** Entries shown follows **

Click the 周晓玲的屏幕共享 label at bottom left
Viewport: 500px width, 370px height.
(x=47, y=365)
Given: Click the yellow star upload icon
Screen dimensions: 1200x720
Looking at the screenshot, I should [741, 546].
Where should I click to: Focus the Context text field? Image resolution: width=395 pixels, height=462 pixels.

** End of Entries shown **
** Entries shown follows **

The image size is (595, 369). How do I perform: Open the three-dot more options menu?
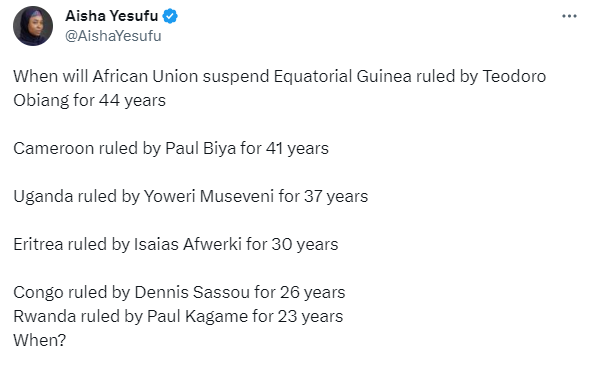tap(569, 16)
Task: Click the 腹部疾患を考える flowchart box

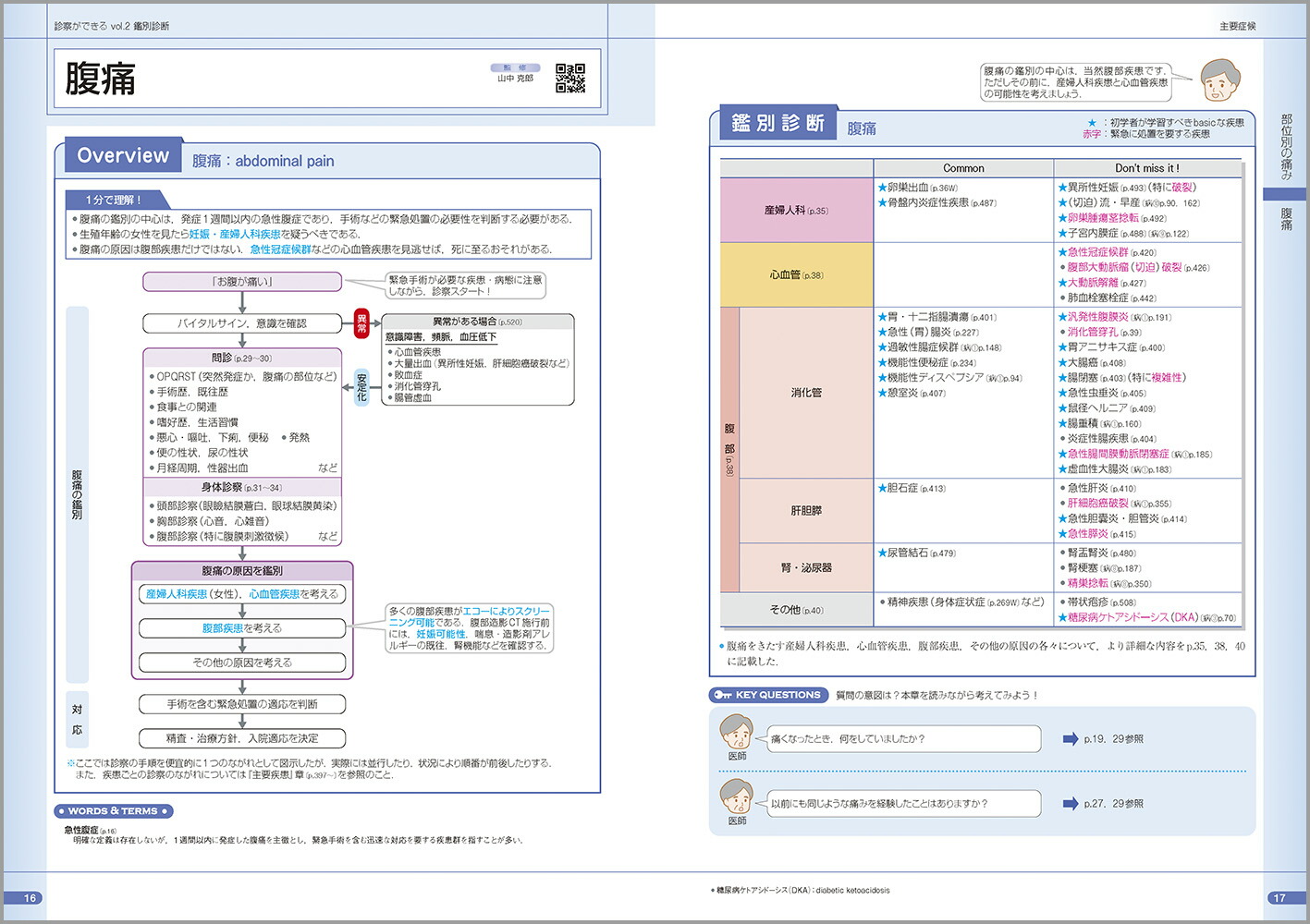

** End of Entries shown **

Assigned task
Repeat the entries above verbatim, but only from the line that has "Given: Click the yellow star upload icon" down to the line that has "Where should I", inclusive.

Task output
Given: Click the yellow star upload icon
Screen dimensions: 1200x720
Looking at the screenshot, I should [741, 546].
Where should I click to: Focus the Context text field? Image resolution: width=395 pixels, height=462 pixels.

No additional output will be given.